Signed-off-by: Feng Tang <feng.tang@intel.com>
Acked-by: Waiman Long <longman@redhat.com>
Cc: John Stultz <jstultz@google.com>
Cc: Thomas Gleixner <tglx@linutronix.de>
Cc: Stephen Boyd <sboyd@kernel.org>
Cc: Feng Tang <feng.tang@intel.com>
Signed-off-by: Paul E. McKenney <paulmck@kernel.org>
Signed-off-by: Sasha Levin <sashal@kernel.org>
---
 kernel/time/clocksource.c | 45 ++++++++++++++++++++++++++++-----------
 1 file changed, 32 insertions(+), 13 deletions(-)

diff --git a/kernel/time/clocksource.c b/kernel/time/clocksource.c
index bcad1a1e5dcf1..97ec98041f926 100644
--- a/kernel/time/clocksource.c
+++ b/kernel/time/clocksource.c
@@ -378,6 +378,15 @@ void clocksource_verify_percpu(struct clocksource *cs)
 }
 EXPORT_SYMBOL_GPL(clocksource_verify_percpu);
 
+static inline void clocksource_reset_watchdog(void)
+{
+	struct clocksource *cs;
+
+	list_for_each_entry(cs, &watchdog_list, wd_list)
+		cs->flags &= ~CLOCK_SOURCE_WATCHDOG;
+}
+
+
 static void clocksource_watchdog(struct timer_list *unused)
 {
 	u64 csnow, wdnow, cslast, wdlast, delta;
@@ -385,6 +394,7 @@ static void clocksource_watchdog(struct timer_list *unused)
 	int64_t wd_nsec, cs_nsec;
 	struct clocksource *cs;
 	enum wd_read_status read_ret;
+	unsigned long extra_wait = 0;
 	u32 md;
 
 	spin_lock(&watchdog_lock);
@@ -404,13 +414,30 @@ static void clocksource_watchdog(struct timer_list *unused)
 
 		read_ret = cs_watchdog_read(cs, &csnow, &wdnow);
 
-		if (read_ret != WD_READ_SUCCESS) {
-			if (read_ret == WD_READ_UNSTABLE)
-				/* Clock readout unreliable, so give it up. */
-				__clocksource_unstable(cs);
+		if (read_ret == WD_READ_UNSTABLE) {
+			/* Clock readout unreliable, so give it up. */
+			__clocksource_unstable(cs);
 			continue;
 		}
 
+		/*
+		 * When WD_READ_SKIP is returned, it means the system is likely
+		 * under very heavy load, where the latency of reading
+		 * watchdog/clocksource is very big, and affect the accuracy of
+		 * watchdog check.
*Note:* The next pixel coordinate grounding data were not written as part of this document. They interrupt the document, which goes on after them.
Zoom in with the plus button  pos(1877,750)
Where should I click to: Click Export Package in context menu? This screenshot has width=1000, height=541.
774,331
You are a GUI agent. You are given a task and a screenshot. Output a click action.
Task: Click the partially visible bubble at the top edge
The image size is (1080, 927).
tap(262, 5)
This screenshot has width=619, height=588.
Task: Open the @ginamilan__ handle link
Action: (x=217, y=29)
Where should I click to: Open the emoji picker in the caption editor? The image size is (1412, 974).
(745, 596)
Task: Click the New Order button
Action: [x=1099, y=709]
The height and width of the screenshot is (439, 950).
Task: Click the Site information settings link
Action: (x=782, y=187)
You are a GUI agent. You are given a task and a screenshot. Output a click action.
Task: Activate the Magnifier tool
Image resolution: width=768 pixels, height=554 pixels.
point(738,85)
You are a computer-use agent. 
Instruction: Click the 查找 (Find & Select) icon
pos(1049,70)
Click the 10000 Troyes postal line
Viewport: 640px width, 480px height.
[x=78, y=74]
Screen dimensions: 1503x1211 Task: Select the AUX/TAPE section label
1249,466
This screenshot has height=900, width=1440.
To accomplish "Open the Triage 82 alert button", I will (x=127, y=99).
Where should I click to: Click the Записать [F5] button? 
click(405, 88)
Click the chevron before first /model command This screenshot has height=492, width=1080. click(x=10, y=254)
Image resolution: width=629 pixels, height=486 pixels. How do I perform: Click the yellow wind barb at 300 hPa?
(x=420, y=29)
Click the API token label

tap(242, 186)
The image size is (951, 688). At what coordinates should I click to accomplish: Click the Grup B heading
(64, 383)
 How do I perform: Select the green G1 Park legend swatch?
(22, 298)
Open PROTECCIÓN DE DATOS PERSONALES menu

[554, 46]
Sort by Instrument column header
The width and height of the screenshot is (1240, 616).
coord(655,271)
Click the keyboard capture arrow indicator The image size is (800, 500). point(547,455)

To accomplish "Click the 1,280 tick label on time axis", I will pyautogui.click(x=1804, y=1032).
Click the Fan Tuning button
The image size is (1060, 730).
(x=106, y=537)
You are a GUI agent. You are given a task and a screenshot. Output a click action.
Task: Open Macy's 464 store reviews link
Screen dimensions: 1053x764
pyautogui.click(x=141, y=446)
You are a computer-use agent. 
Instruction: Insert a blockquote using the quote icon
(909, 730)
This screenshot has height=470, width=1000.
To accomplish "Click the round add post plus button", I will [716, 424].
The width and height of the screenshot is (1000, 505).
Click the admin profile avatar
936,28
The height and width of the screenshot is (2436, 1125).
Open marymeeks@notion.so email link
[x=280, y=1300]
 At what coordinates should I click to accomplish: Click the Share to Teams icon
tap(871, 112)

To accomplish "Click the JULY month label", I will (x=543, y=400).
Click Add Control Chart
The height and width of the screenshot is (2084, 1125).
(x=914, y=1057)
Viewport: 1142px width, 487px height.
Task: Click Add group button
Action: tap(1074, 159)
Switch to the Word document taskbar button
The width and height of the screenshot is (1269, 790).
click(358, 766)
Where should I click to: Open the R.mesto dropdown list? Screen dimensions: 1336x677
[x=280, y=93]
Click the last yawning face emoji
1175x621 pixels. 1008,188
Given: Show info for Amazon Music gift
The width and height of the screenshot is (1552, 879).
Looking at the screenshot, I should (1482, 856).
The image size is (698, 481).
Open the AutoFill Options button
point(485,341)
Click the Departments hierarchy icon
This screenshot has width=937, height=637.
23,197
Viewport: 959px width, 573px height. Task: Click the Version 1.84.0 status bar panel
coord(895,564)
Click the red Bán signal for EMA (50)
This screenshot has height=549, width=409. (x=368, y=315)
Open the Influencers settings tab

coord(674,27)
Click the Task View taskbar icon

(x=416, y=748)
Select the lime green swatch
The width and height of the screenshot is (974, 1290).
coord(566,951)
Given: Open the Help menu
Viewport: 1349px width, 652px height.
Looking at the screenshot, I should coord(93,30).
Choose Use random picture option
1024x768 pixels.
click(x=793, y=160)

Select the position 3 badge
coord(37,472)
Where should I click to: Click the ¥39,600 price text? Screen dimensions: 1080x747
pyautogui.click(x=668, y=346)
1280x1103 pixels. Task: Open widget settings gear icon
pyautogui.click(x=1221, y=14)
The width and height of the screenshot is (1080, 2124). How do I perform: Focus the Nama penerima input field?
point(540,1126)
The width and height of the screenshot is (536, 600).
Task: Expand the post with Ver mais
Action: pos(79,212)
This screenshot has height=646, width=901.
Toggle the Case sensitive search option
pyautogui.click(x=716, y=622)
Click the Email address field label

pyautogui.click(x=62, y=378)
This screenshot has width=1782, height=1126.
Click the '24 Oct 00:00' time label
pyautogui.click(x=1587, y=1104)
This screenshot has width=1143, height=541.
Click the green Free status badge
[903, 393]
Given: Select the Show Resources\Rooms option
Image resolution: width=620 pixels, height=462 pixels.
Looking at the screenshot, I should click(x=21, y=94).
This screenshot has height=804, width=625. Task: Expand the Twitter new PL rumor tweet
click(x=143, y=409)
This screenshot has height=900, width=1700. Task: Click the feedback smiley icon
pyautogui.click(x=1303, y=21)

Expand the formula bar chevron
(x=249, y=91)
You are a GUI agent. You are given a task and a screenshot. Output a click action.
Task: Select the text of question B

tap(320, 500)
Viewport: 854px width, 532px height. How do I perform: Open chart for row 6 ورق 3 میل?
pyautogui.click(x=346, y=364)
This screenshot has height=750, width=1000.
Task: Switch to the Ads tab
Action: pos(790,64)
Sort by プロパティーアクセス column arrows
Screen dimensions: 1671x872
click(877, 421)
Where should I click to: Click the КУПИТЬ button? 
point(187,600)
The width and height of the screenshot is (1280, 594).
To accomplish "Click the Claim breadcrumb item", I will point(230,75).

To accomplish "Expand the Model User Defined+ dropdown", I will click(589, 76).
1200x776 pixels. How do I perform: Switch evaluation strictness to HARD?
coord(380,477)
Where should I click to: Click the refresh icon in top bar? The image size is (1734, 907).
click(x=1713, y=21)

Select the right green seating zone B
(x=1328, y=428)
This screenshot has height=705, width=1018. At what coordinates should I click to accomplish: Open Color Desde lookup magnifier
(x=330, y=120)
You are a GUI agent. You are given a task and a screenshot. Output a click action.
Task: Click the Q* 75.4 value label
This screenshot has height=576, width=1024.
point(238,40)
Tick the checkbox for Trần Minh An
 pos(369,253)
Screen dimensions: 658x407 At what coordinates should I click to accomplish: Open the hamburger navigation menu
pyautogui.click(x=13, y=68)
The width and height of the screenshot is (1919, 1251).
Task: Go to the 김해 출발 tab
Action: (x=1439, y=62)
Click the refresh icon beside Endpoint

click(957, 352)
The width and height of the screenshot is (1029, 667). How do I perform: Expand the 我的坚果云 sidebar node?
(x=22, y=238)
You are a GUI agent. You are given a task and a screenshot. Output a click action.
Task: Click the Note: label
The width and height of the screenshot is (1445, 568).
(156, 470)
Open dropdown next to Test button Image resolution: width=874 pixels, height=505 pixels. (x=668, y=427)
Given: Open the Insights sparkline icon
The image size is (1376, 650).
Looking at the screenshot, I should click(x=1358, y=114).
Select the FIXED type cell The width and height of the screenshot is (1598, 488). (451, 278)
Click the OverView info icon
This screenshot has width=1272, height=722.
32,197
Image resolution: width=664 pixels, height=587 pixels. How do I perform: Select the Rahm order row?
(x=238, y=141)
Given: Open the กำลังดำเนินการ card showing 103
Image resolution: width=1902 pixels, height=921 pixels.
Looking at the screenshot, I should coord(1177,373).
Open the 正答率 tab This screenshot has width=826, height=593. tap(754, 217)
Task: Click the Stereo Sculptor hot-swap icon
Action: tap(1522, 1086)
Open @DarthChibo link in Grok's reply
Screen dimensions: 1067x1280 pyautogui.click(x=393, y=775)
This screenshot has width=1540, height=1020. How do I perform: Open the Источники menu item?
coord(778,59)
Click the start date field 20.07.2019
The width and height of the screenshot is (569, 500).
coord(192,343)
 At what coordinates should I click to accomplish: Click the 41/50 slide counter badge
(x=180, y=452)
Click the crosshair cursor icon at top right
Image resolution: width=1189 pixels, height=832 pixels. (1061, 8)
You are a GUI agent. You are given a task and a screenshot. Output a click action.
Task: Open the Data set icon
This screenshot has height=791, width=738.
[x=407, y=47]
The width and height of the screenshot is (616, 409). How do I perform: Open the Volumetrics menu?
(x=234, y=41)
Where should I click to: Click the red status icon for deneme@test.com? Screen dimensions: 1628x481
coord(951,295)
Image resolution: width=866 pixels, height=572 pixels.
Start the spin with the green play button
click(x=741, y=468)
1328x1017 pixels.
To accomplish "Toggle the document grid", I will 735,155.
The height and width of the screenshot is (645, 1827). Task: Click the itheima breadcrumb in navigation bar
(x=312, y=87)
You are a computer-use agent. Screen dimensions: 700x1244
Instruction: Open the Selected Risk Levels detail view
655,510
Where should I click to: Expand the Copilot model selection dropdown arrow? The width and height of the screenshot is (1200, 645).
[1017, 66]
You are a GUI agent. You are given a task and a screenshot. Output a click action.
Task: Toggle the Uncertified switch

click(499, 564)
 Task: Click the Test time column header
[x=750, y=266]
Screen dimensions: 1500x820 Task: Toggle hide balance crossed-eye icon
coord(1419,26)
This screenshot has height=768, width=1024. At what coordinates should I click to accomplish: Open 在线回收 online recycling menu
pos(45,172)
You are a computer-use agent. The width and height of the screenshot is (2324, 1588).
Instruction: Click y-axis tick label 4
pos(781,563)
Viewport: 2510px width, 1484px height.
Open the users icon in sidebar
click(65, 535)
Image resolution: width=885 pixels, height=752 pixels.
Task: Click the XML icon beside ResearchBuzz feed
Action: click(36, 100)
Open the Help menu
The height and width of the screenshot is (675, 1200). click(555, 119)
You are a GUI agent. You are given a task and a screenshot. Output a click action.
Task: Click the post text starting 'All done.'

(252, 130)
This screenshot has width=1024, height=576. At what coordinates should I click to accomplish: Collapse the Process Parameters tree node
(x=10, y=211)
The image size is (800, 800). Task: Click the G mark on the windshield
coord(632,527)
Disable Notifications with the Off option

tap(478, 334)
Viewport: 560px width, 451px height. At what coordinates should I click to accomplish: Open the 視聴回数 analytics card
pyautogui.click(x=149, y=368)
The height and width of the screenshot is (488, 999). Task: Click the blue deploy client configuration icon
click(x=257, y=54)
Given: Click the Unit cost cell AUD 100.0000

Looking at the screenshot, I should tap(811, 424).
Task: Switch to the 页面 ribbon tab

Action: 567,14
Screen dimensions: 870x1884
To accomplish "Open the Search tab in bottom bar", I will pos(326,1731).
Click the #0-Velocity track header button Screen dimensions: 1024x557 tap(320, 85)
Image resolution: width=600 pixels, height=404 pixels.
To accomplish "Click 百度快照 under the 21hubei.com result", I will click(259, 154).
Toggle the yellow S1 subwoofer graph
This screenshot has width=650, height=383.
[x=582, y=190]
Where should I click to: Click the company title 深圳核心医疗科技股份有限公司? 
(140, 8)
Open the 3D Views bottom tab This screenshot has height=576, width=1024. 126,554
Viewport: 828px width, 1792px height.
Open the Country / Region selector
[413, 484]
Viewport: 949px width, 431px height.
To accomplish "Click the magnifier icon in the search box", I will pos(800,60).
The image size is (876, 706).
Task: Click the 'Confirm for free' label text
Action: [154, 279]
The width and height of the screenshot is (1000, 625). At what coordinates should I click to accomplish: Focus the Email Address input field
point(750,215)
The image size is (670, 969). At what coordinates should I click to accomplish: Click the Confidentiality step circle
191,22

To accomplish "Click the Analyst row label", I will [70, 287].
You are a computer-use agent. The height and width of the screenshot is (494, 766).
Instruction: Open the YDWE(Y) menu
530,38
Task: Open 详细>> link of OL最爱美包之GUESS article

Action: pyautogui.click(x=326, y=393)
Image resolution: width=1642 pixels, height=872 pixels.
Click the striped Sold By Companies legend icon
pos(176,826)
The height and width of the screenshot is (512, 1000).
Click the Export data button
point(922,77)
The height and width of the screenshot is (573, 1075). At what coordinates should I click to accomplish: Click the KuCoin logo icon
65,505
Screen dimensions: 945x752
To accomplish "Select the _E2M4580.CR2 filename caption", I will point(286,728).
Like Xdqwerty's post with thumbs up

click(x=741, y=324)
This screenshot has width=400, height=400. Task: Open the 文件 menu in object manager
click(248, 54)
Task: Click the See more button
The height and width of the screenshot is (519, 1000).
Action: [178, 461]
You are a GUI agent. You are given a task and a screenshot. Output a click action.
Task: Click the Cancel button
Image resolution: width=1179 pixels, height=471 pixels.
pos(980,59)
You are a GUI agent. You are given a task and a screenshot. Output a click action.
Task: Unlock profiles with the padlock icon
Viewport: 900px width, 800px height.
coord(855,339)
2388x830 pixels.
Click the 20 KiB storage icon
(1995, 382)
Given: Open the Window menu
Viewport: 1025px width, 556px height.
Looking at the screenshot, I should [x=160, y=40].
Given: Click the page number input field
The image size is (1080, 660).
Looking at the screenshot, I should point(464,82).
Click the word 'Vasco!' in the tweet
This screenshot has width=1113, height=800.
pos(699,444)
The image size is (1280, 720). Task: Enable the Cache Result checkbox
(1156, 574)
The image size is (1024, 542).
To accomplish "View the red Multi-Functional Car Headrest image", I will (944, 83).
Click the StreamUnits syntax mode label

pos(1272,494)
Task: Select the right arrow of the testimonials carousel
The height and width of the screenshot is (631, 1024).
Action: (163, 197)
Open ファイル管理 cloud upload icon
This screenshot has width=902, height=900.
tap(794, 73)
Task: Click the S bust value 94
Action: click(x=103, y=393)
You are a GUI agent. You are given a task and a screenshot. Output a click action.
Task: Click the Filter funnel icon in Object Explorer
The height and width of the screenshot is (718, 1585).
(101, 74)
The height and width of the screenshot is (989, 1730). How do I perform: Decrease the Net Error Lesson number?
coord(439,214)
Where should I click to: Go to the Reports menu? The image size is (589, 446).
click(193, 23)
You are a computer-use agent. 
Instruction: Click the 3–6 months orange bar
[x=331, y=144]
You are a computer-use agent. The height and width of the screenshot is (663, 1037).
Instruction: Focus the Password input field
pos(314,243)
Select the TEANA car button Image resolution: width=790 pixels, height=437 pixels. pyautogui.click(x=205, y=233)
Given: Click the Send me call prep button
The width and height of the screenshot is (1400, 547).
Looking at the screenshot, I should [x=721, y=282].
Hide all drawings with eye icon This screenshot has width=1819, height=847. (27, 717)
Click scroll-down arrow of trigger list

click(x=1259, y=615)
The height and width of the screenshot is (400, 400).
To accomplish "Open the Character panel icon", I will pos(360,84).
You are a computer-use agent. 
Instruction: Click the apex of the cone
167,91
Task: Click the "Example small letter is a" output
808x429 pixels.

So give system some space and suspend the
+		 * watchdog check for 5 minutes.
+		 */
+		if (read_ret == WD_READ_SKIP) {
+			/*
+			 * As the watchdog timer will be suspended, and
+			 * cs->last could keep unchanged for 5 minutes, reset
+			 * the counters.
+			 */
+			clocksource_reset_watchdog();
+			extra_wait = HZ * 300;
+			break;
+		}
+
 		/* Clocksource initialized ? */
 		if (!(cs->flags & CLOCK_SOURCE_WATCHDOG) ||
 		    atomic_read(&watchdog_reset_pending)) {
@@ -506,7 +533,7 @@ static void clocksource_watchdog(struct timer_list *unused)
 	 * pair clocksource_stop_watchdog() clocksource_start_watchdog().
 	 */
 	if (!timer_pending(&watchdog_timer)) {
-		watchdog_timer.expires += WATCHDOG_INTERVAL;
+		watchdog_timer.expires += WATCHDOG_INTERVAL + extra_wait;
 		add_timer_on(&watchdog_timer, next_cpu);
 	}
 out:
@@ -531,14 +558,6 @@ static inline void clocksource_stop_watchdog(void)
 	watchdog_running = 0;
 }
 
-static inline void clocksource_reset_watchdog(void)
-{
-	struct clocksource *cs;
-
-	list_for_each_entry(cs, &watchdog_list, wd_list)
-		cs->flags &= ~CLOCK_SOURCE_WATCHDOG;
-}
-
 static void clocksource_resume_watchdog(void)
 {
 	atomic_inc(&watchdog_reset_pending);
-- 
2.39.0